In a CIP magma the (crossed over) inverse for an element is uniquely determined. In addition, a CIP magma is always a quasi-group ( CIP quasi-group ).

An Abelian group has the crossed inverse property, a non-commutative group does not necessarily:

${\ displaystyle (b * a) = (a * b) \ implies a ^ {{-} 1} * (b * a) = a ^ {{-} 1} * (a * b) = (a ^ { {-} 1} * a) * b = e * b = b \ land (a * b) * a ^ {{-} 1} = (b * a) * a ^ {{-} 1} = b * (a * a ^ {{-} 1}) = b * e = b}$

### (relative) inverse in a semigroup

In an inverse semigroup a is (relative) Inverse (engl.
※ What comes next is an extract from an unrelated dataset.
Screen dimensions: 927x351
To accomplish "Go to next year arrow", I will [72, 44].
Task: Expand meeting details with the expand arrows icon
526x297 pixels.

Relative inverse ) to a defined by the fact that: ${\ displaystyle (A, *)}$${\ displaystyle y \ in A}$${\ displaystyle x \ in A}$

${\ displaystyle x * y * x = x}$and .${\ displaystyle y * x * y = y}$

This definition is even weaker than in a quasi-group with inverse property, since otherwise the inverse semigroup would already be a group.